Records excerpted from a collection:
-*-
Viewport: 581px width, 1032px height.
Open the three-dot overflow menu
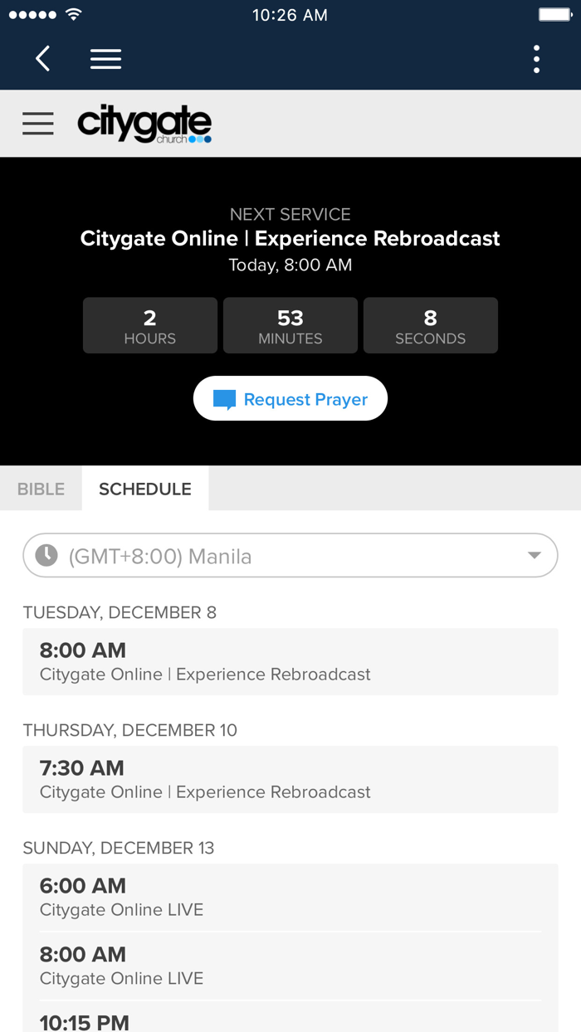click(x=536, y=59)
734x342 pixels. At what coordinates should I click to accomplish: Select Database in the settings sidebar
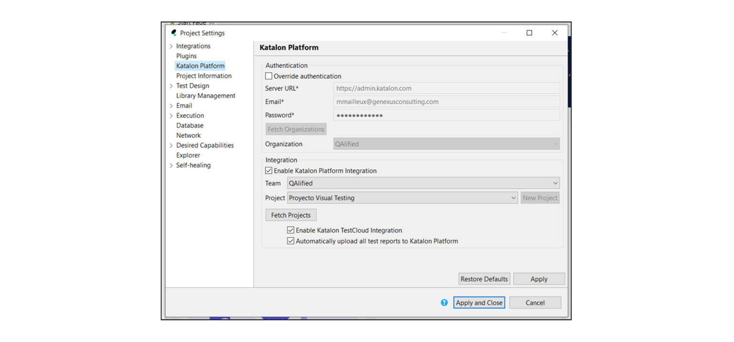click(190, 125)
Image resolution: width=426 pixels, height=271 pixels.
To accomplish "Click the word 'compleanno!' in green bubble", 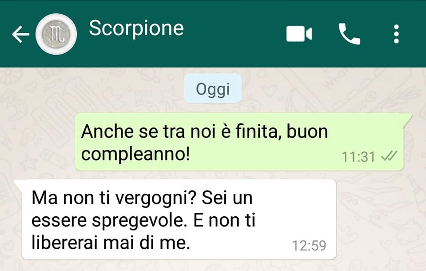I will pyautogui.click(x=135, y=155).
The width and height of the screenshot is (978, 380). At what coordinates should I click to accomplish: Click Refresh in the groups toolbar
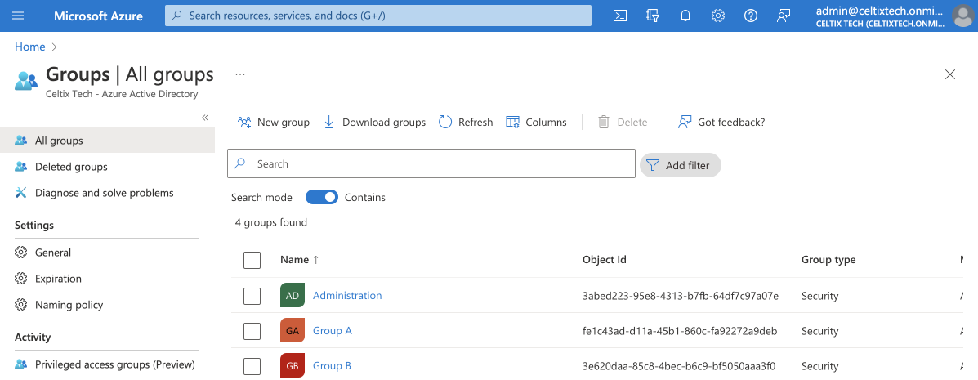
-*-
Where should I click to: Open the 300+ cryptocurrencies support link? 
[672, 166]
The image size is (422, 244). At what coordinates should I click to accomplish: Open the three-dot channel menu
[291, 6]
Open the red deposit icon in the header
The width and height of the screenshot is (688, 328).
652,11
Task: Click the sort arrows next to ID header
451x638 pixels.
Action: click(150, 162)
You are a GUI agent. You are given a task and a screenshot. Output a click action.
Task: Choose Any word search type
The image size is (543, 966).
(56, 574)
-*-
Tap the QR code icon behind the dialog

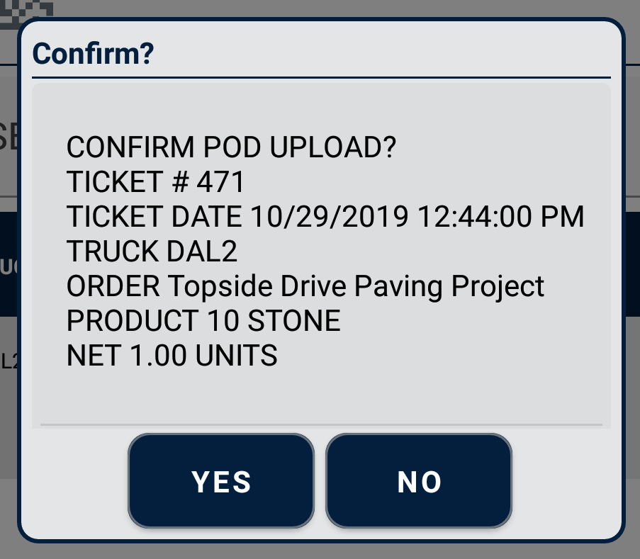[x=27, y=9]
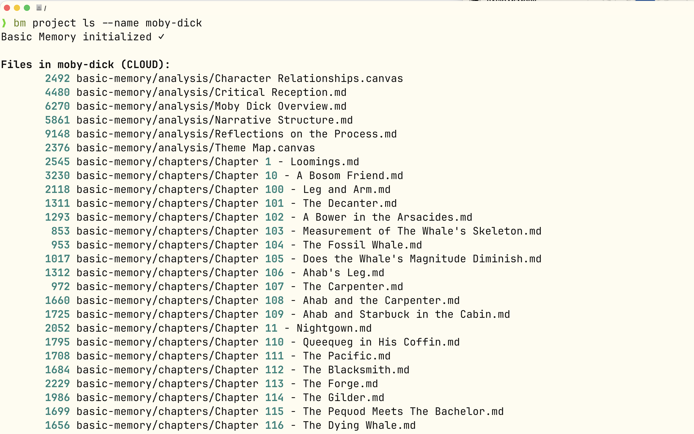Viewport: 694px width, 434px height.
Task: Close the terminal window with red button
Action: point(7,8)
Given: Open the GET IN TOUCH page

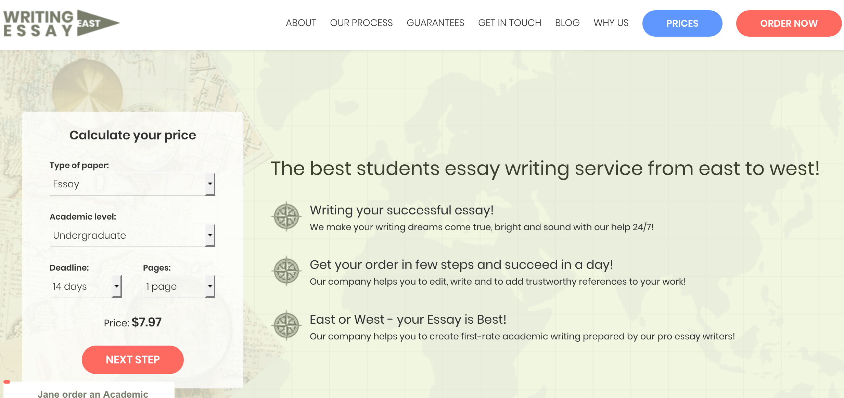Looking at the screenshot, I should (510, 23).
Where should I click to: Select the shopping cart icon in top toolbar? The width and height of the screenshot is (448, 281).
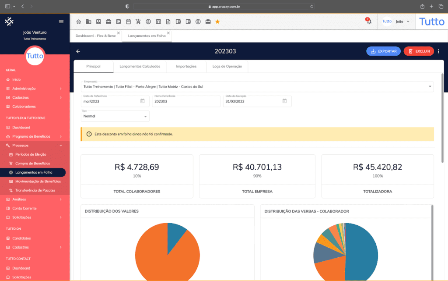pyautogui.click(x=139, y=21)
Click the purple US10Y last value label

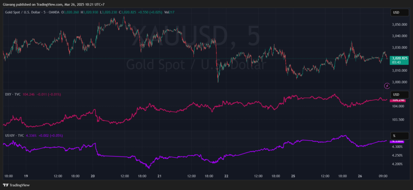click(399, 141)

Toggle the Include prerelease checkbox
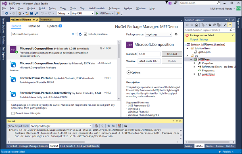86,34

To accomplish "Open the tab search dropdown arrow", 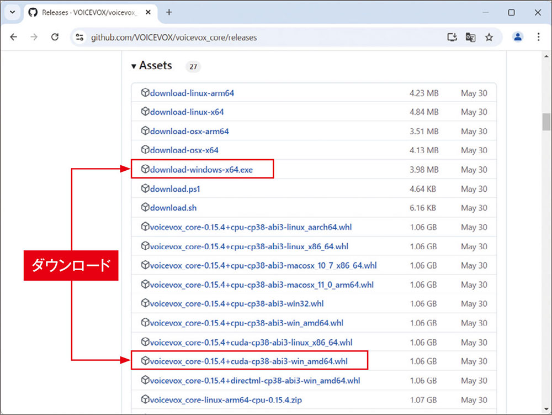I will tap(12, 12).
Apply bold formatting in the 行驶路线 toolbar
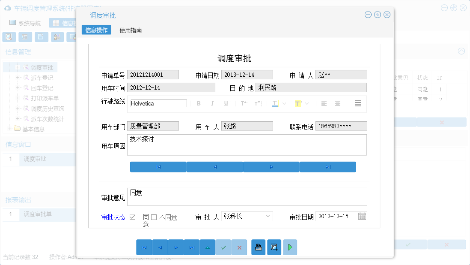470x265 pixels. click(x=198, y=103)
-*-
▶ _What you will do_
From the data above, copy every line where "header" appears.

▶ _Task response_
Open the red deposit icon in the header
Task: Click the sort arrows next to ID header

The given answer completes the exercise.